(The line between security and civil rights just blurred in Texas. And a governor’s pen may have just drawn a new front in America’s culture war.)
The Texas Proclamation: When a State Declares Its Own “War on Terror”
On November 18, 2025, Texas Governor Greg Abbott didn’t just issue a policy. He issued a declaration of ideological identity. With a stroke of his pen, he labeled two entities—the Council on American-Islamic Relations (CAIR) and the Muslim Brotherhood—as “foreign terrorist organizations” under state law.
The immediate effects are tangible: CAIR is barred from buying property in Texas. Its operations are subject to heightened state scrutiny. But the ripple effects are seismic, sparking a firestorm that pits gubernatorial authority against constitutional rights, and state security claims against the very fabric of religious pluralism.
This isn’t a policy dispute. It’s a constitutional and cultural detonation.
1. The “Terrorist” Label: A Legal Cudgel or a Legitimate Shield?
Governor Abbott’s move is unprecedented at the state level.
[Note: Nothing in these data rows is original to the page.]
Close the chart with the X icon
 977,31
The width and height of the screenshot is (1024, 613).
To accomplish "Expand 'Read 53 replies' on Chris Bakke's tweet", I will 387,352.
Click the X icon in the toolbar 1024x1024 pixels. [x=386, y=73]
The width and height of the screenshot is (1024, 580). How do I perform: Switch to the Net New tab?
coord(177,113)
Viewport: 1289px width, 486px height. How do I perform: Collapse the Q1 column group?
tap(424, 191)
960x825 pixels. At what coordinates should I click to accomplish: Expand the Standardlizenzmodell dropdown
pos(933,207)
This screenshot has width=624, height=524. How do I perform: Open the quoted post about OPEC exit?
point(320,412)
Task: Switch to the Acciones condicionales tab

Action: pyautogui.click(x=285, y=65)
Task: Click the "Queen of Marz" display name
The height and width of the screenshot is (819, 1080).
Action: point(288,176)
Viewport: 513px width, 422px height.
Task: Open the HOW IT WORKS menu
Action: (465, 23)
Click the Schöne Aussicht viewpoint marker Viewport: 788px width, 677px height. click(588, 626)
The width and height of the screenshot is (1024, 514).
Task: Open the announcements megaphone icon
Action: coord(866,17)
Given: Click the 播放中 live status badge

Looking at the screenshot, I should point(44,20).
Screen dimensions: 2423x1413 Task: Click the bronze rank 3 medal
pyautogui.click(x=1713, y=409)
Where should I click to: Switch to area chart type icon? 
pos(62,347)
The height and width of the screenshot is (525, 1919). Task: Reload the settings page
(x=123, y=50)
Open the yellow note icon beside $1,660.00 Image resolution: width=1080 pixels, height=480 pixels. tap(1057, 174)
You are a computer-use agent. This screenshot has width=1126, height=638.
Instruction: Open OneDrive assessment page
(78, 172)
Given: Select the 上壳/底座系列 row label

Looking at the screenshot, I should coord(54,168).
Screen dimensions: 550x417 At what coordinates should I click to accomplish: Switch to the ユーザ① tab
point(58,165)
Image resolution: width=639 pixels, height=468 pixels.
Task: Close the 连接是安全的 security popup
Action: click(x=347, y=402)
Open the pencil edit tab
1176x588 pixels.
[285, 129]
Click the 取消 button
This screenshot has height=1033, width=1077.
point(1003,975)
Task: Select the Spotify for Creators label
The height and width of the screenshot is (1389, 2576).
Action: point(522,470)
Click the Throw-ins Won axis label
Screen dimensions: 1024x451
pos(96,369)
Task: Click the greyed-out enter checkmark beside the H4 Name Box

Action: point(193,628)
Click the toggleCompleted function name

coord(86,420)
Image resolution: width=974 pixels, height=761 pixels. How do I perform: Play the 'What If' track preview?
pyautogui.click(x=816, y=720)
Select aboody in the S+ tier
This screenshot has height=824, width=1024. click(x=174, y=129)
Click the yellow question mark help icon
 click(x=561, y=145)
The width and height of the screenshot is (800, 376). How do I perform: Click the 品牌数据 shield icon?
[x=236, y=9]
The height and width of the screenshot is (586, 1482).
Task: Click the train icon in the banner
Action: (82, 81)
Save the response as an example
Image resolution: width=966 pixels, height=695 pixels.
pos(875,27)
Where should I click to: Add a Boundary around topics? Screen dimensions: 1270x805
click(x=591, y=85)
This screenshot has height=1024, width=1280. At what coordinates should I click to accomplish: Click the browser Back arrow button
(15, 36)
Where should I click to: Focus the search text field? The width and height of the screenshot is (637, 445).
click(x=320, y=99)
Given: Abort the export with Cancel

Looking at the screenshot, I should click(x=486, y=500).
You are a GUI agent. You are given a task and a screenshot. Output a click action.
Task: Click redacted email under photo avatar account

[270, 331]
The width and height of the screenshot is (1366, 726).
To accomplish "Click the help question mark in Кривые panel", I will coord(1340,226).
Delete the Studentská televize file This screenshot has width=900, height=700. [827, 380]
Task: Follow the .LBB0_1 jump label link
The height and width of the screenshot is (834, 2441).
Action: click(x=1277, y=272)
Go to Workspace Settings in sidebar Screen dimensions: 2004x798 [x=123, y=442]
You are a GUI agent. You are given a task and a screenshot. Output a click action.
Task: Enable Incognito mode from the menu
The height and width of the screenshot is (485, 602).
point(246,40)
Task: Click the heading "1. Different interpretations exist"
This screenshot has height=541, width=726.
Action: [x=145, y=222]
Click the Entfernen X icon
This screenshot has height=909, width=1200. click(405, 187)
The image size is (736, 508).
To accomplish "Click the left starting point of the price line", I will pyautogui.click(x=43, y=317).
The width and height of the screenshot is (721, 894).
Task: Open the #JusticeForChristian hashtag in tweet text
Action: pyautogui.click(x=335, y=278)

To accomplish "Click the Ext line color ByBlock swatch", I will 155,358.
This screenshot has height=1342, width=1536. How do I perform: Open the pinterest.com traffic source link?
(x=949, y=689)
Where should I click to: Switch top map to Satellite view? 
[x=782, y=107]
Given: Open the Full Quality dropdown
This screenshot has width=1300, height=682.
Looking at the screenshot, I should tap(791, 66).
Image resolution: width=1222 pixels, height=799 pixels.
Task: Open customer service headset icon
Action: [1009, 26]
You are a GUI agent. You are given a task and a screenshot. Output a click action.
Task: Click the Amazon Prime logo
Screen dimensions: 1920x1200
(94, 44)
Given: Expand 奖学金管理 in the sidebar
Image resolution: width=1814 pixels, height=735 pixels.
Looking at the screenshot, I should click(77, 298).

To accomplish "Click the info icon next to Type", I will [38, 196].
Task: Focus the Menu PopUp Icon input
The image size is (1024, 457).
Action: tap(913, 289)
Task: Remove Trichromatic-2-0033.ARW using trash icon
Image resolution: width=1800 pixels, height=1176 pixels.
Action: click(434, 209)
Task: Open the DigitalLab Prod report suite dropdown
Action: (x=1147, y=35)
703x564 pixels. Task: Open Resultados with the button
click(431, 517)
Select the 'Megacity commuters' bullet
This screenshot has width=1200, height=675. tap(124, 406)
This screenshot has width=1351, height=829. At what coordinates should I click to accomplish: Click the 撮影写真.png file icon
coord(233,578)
The designation of Foreign Terrorist Organizations (FTOs) has traditionally been the exclusive, evidence-heavy domain of the U.S. State Department, involving intelligence agencies, diplomatic considerations, and a rigorous legal process.
By declaring CAIR—a prominent, decades-old American civil rights organization with chapters across the U.S.—a terrorist entity, Abbott bypassed that federal machinery. His proclamation rests on a controversial, long-asserted claim by some conservatives of CAIR’s ties to the Muslim Brotherhood, which they view as a radical Islamist network.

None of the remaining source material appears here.